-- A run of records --
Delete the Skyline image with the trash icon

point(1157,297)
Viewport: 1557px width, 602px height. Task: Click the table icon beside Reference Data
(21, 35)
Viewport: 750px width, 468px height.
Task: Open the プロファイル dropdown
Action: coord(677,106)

-- Objective --
Pull out every line of the listing above and reproduce each one word for word, changing nothing.

-- The completed task --
Delete the Skyline image with the trash icon

point(1157,297)
Viewport: 1557px width, 602px height. Task: Click the table icon beside Reference Data
(21, 35)
Viewport: 750px width, 468px height.
Task: Open the プロファイル dropdown
Action: coord(677,106)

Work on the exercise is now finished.